Historische momenten van omwenteling

Tekst /// Afra van Ooijen Beeld /// Bert Slenders

In de geschiedenis kan je af en toe een moment of ontwikkeling aanwijzen die de gang van zaken heeft opgeschud. De Franse Revolutie en de Industriële Revolutie die zo bepalend zijn geweest voor de vorming van modern Europa zijn hier bekende voorbeelden van. Toch zijn er meer van zulke momenten terug te vinden die minder bekend zijn, waarvan de impact in vergetelheid is geraakt, of waarvan er door een bepaalde vanzelfsprekendheid is vergeten waarom het zo een baanbrekende ontwikkeling was in die tijd. In deze volgorde zullen er drie historische gebeurtenissen en ontwikkelingen die iets teweeg hebben gebracht in het zonnetje worden gezet, want zonder grensverleggende gebeurtenissen uit het verleden zou ons heden er heel anders uitzien.

  1. Geen Franse Revolutie in de Franse koloniën, dan maar de Haïtiaanse revolutie. 

Veel historici zijn het erover eens dat de huidige Europese grenzen hun vorm kregen in de achttiende en negentiende eeuw. In deze periode vonden er veel (rechts)filosofische debatten plaats over hoe deze nieuwe naties het beste grondwettelijk ingericht konden worden. In deze context ontstonden befaamde codificaties, zoals de Franse Code Civil en de Amerikaanse Declaration of Independence, die sindsdien als prototype hebben gefungeerd voor Westerse naties. Deze twee invloedrijke codificaties zijn allebei beïnvloed door het geloof in ‘natuurrechten’. Natuurrecht gaat uit van de zienswijze dat er iets bestaat als een menselijke natuur met een inherent morele standaard die door middel van ongeschreven regels orde en harmonie binnen samenlevingen in stand kan houden. Rechtsfilosofen die de theorie van het natuurrecht aanhingen geloofden dat ondanks de vanzelfsprekendheid van het bestaan van ongeschreven regels, deze situatie toch vastgelegd diende te worden in een codificatie. Hier tegenover staan de aanhangers van het positief recht, dat juist uitgaat van het idee dat wetgeving geformuleerd wordt door wetgevers en het bestaan van recht dus niet vanzelfsprekend is. Paradoxaal genoeg toonden de op natuurrechten gebaseerde codificaties aan dat uiteindelijk alle geschreven codificaties onderling van elkaar verschilden. De problematiek van het natuurrecht is gelegen in dat het een eenduidig, normatief en universeel karakter van normen en waarden indiceert, terwijl historisch is gebleken dat niet alle mensen altijd gelijk worden beschouwd.

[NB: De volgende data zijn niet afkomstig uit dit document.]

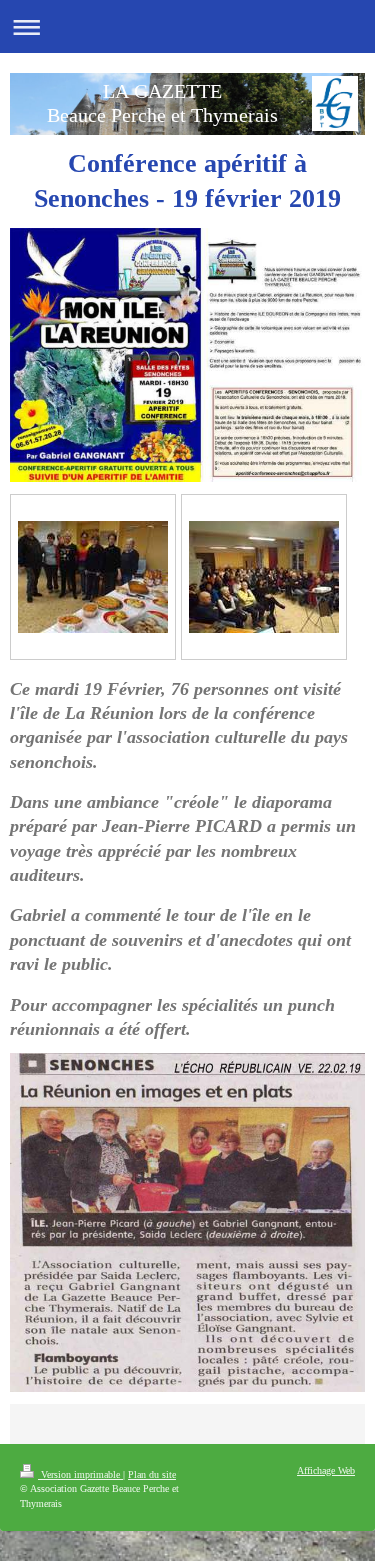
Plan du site (152, 1474)
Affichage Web (326, 1470)
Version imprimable (80, 1474)
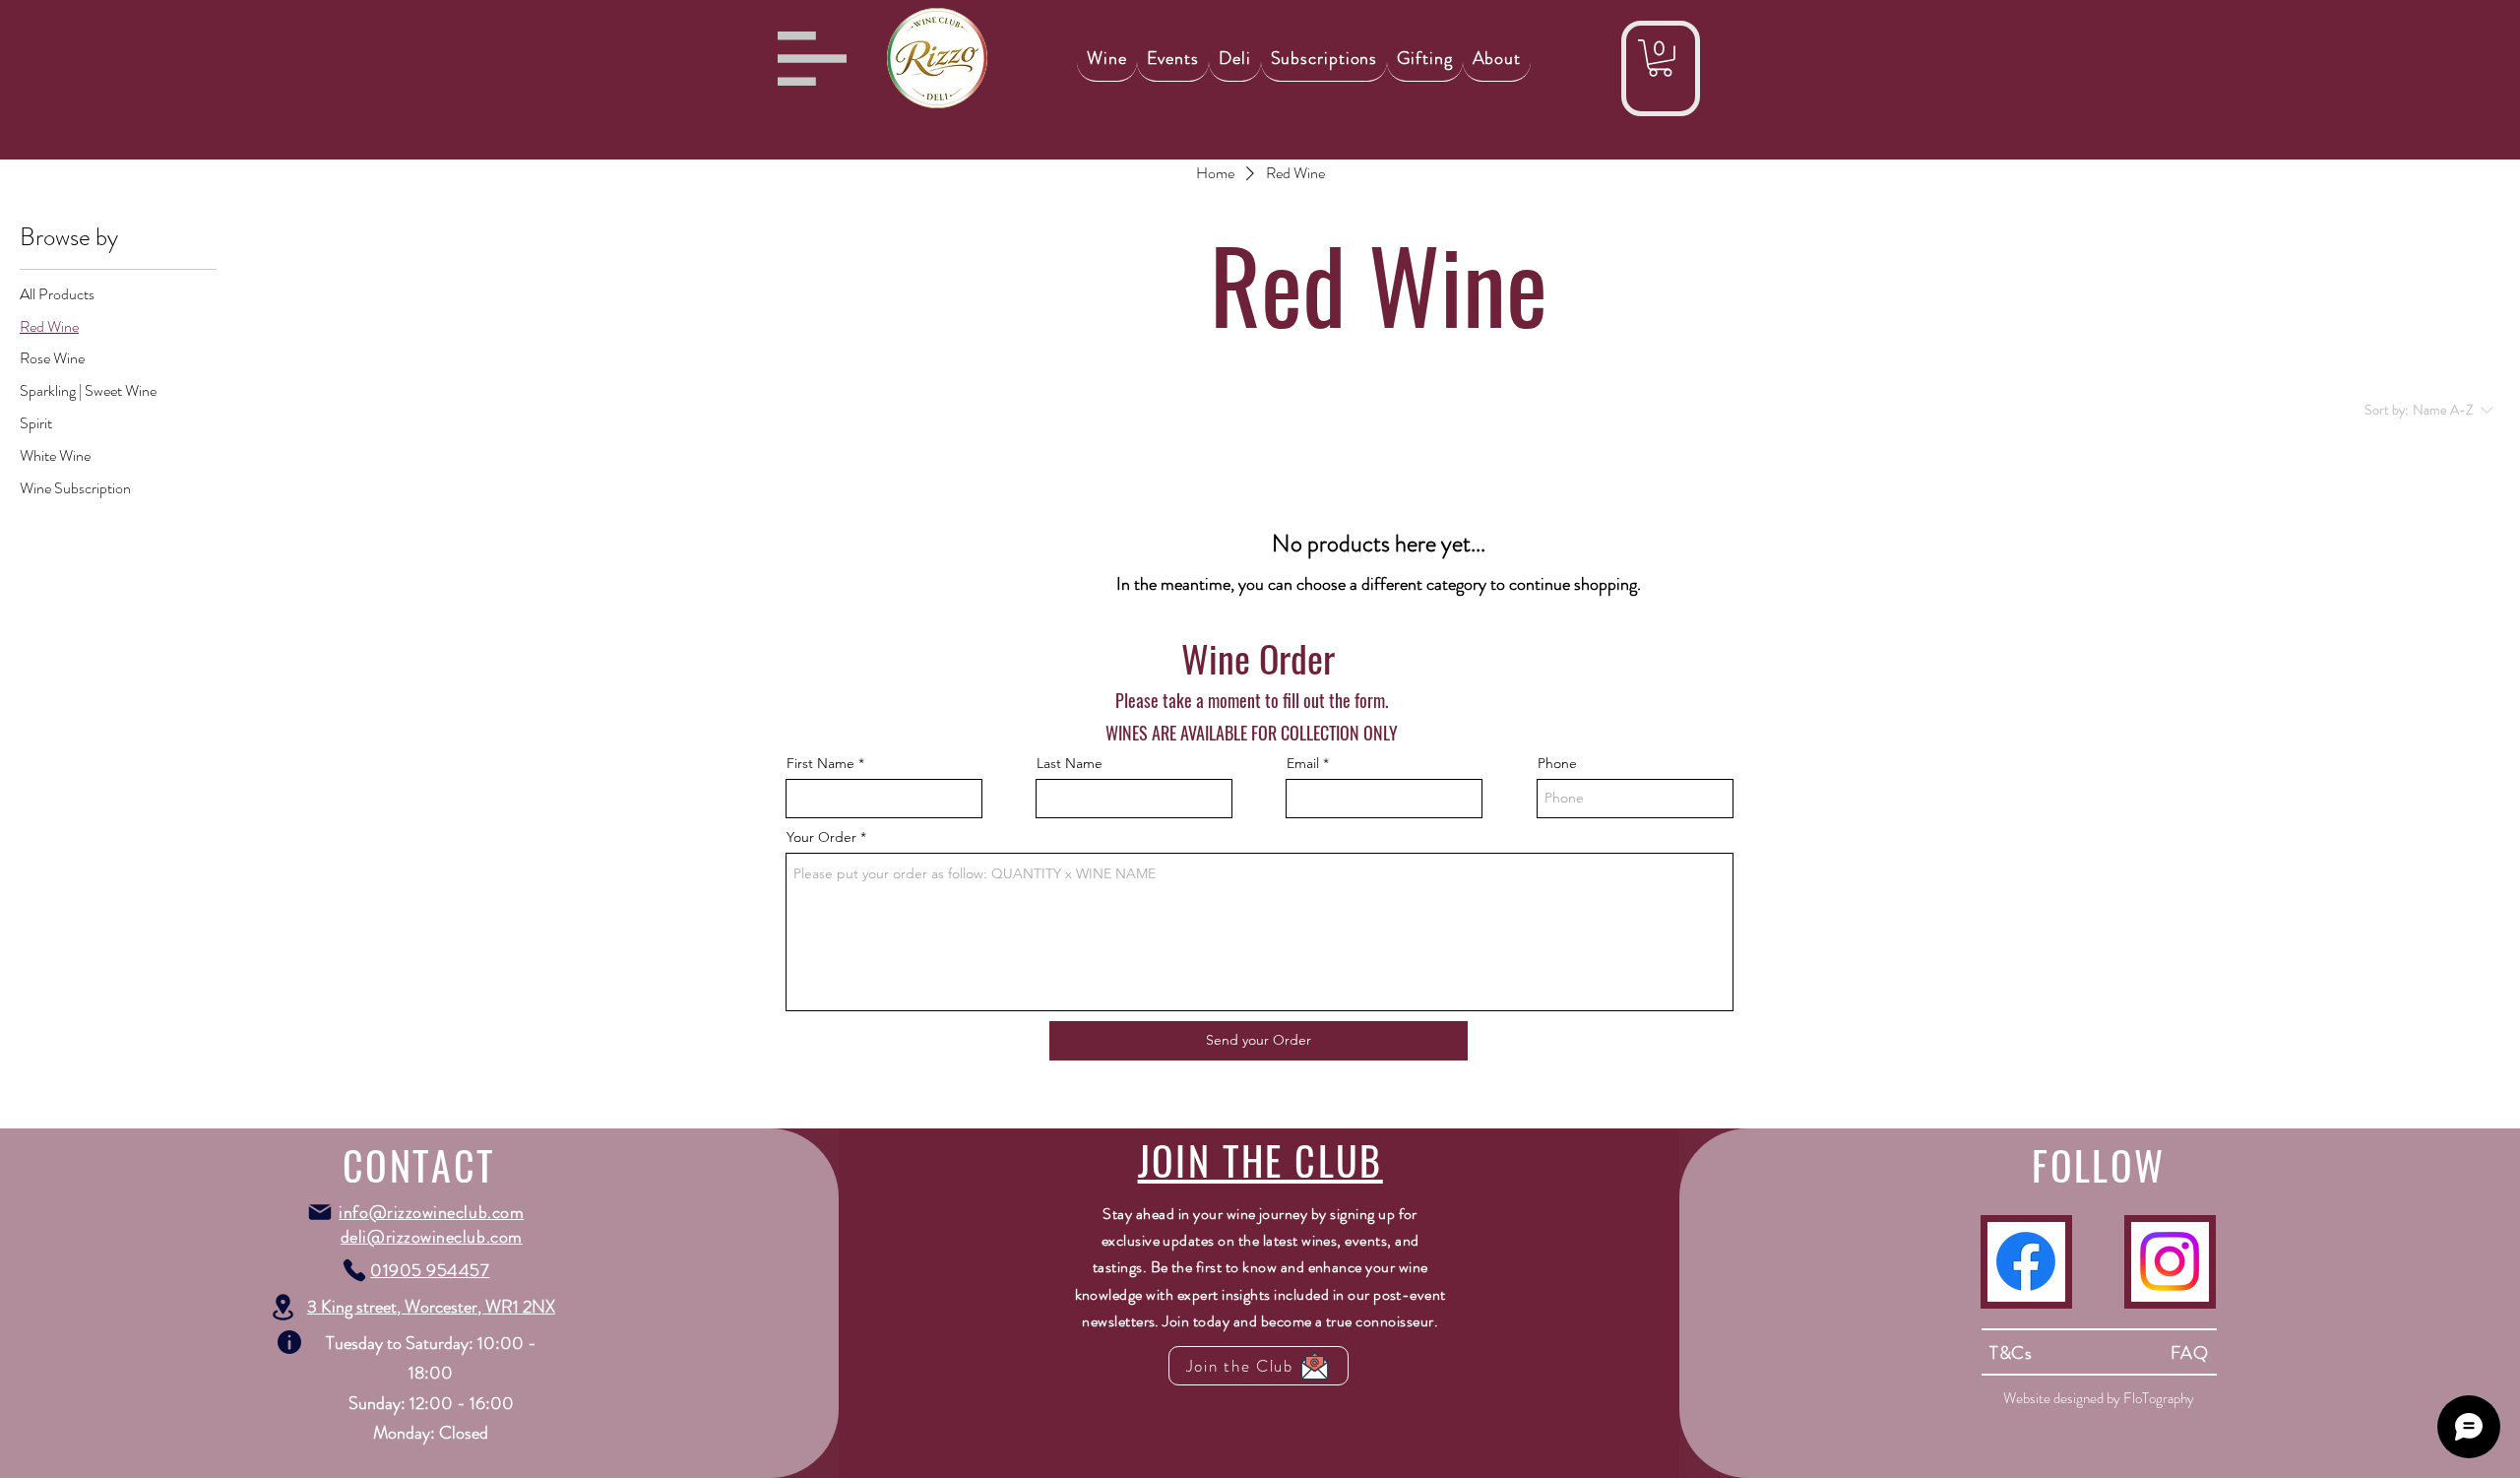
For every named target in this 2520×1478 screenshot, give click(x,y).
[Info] (289, 1342)
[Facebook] (2025, 1261)
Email (1303, 763)
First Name (820, 763)
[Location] (283, 1307)
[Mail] (320, 1212)
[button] (812, 59)
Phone (1557, 763)
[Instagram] (2169, 1261)
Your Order (821, 837)
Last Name (1069, 763)
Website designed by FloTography (2098, 1398)
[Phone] (354, 1270)
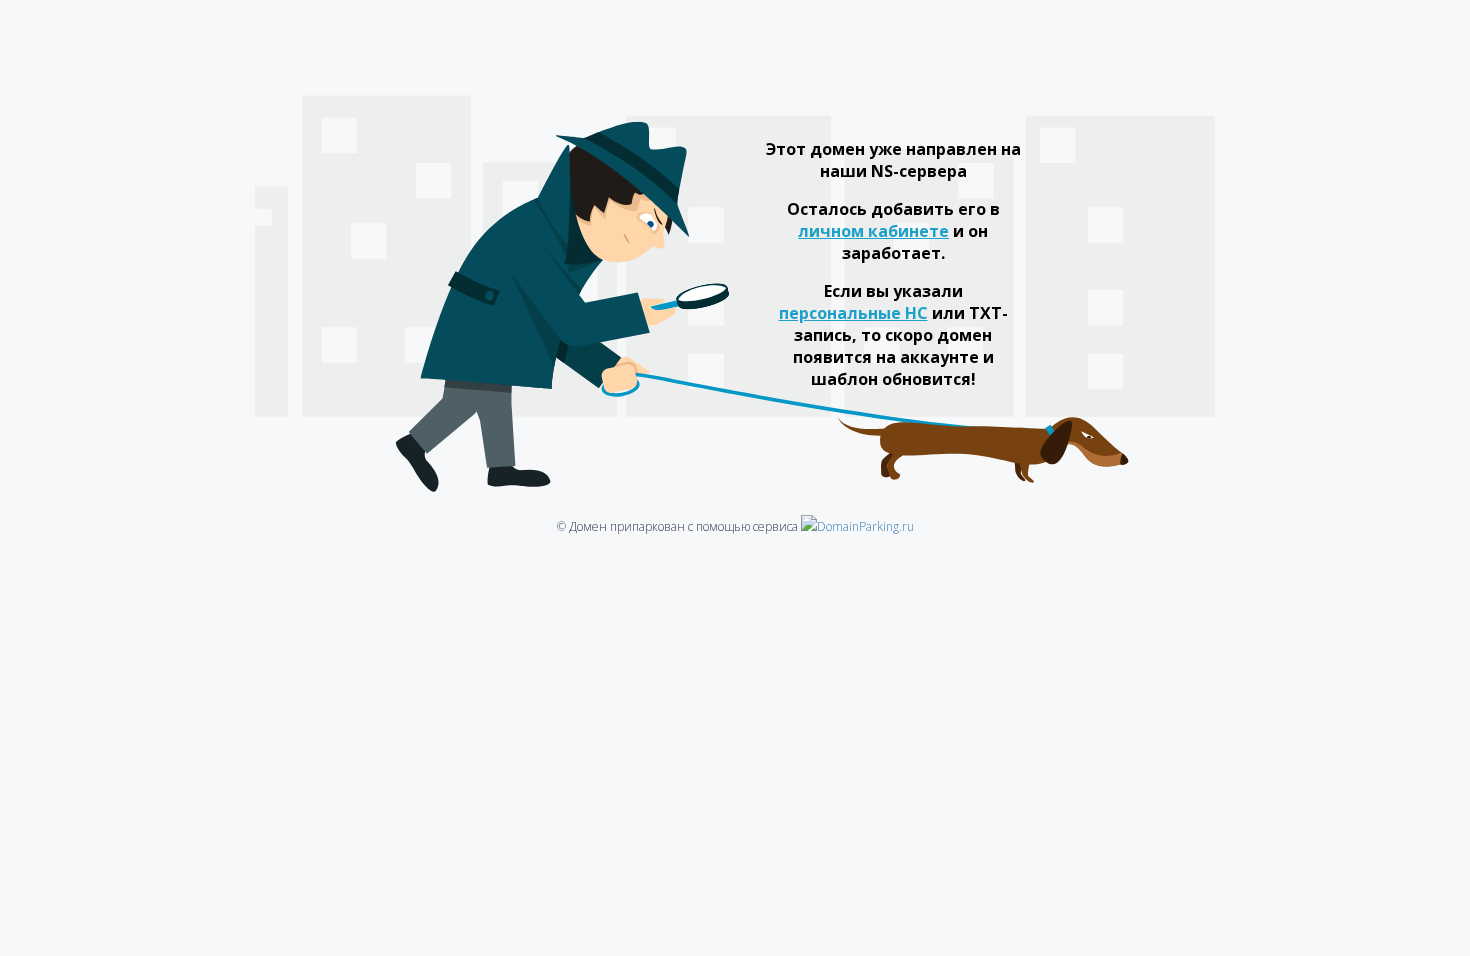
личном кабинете (873, 231)
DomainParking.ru (865, 526)
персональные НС (853, 313)
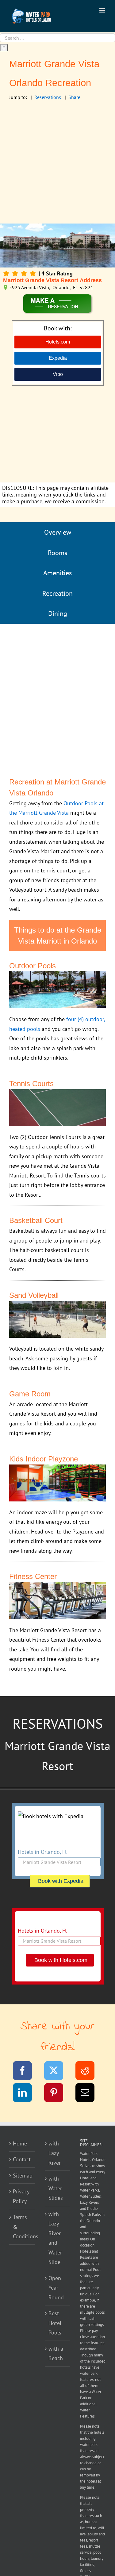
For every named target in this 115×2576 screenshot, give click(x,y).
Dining (57, 613)
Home (20, 2143)
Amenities (57, 573)
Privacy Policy (21, 2196)
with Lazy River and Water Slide (55, 2238)
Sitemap (22, 2175)
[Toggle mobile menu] (102, 10)
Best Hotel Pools (54, 2323)
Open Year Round (56, 2288)
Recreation (57, 593)
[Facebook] (26, 2071)
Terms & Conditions (22, 2227)
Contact (22, 2159)
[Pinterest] (57, 2093)
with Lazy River (54, 2153)
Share (74, 97)
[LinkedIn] (26, 2093)
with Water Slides (55, 2188)
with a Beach (55, 2353)
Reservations (47, 97)
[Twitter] (57, 2071)
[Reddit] (89, 2071)
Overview (57, 532)
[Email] (89, 2093)
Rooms (57, 552)
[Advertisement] (57, 163)
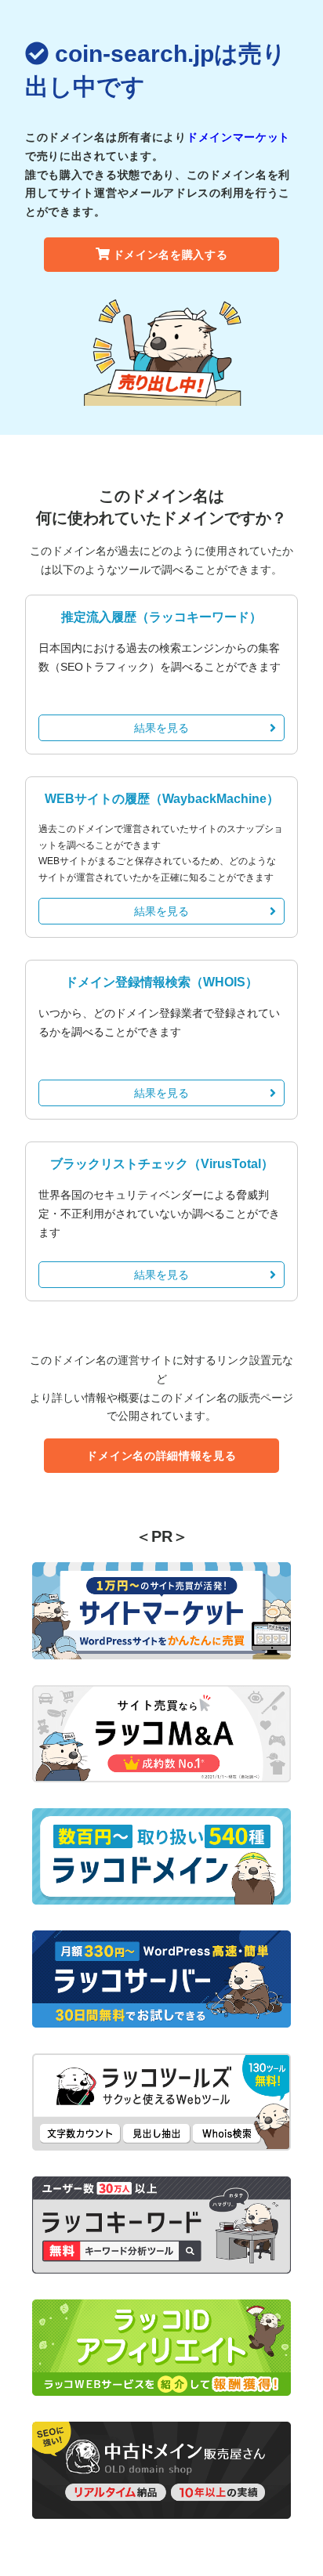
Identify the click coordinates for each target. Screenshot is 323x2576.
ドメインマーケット (238, 137)
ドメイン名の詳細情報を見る (161, 1455)
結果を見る (161, 728)
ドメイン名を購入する (170, 254)
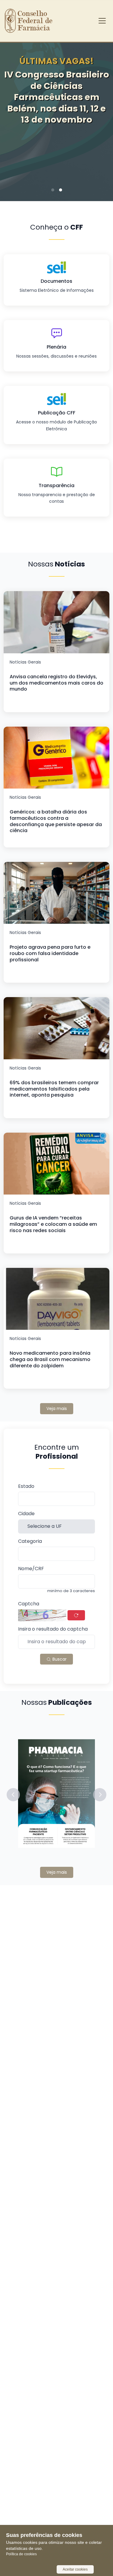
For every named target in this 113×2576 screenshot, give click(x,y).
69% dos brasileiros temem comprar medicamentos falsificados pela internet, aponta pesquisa (54, 1089)
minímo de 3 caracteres (71, 1591)
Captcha (28, 1604)
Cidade (26, 1514)
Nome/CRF (31, 1569)
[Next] (99, 114)
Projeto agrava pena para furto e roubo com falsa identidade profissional (50, 953)
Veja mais (56, 1409)
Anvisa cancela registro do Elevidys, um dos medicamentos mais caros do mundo (56, 683)
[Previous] (13, 114)
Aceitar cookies (75, 2569)
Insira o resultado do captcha (53, 1629)
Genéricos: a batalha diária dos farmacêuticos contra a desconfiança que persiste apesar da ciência (56, 821)
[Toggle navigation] (102, 21)
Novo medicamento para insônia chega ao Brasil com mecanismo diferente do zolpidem (50, 1359)
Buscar (59, 1659)
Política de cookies (21, 2554)
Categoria (30, 1541)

Een codificatie die sterk gebaseerd is op ‘natuurrechten’ blijkt niet adequaat om de rechten van alle mensen te beschermen. Zo hebben de Fransen onder de Code Civil toch met andere maten gemeten ten opzichte van de inheemse bevolking in hun koloniale rijk en bleek de Amerikaanse Declaration of Independence met haar bekende speerpunt ‘that all men are created equal’ ook onvoldoende om een einde te maken aan slavernij en segregatie. Daar staat dan weer tegenover dat de natuurrechtelijke denkbeelden uit de Franse en Amerikaanse revolutie, een bruikbaar raamwerk konden bieden voor onafhankelijkheidsbewegingen in de koloniën. Vlak na de Franse Revolutie vond er nog een succesvolle revolutie plaats die veelal in vergetelheid is geraakt, namelijk in de toenmalige Franse kolonie Saint-Domingue. De revolutionaire leider Toussaint de l’Ouverture, geïnspireerd door La Déclaration des droits de l’homme et du citoyen, maakte een einde aan slavernij in Haïti door algemene mensenrechten op vrijheid en burgerschap uit te roepen. Deze revolutie zou wellicht zelfs als indrukwekkender gezien kunnen worden vanwege het grote machtsverschil tussen de koloniale gezaghebbers onder leiding van Napoleon, en de revolutionairen die afkomstig waren van een klein eiland en voor een groot deel bestonden uit slaafgemaakten. Uiteindelijk zou de revolutie uitmonden in de onafhankelijkheid van Haïti en de afschaffing van slavernij in Franse koloniën. De impact die de Haïtiaanse revolutie heeft gehad op gekoloniseerde volkeren wereldwijd valt niet te onderschatten. Ten eerste toonde de revolutie aan dat een ongeorganiseerde kleine groep kon winnen van een materieel sterker bevoorraad en goed georganiseerd leger. Haïti zou de eerste vrije zwarte republiek zijn in het koloniale tijdperk. Ten tweede toonde het aan dat afschaffing van slavernij ook zonder goedkeuring van het koloniale moederland voltrokken kon worden. Tot slot zette het de eerste nodige vraagtekens bij de universaliteit van de rechten van mensen die de bekende Westerse codificaties uit deze tijd zo hoog in het vaandel hadden staan. Historici schreven dat er geen land is geweest dat zoveel verwachtingen schiep als Haïti. Wat volgde was een aaneenschakeling van dictatoriaal leiderschap en heftige armoede die de reden zouden kunnen zijn dat Haïtiaanse Revolutie  in vergetelheid is geraakt. 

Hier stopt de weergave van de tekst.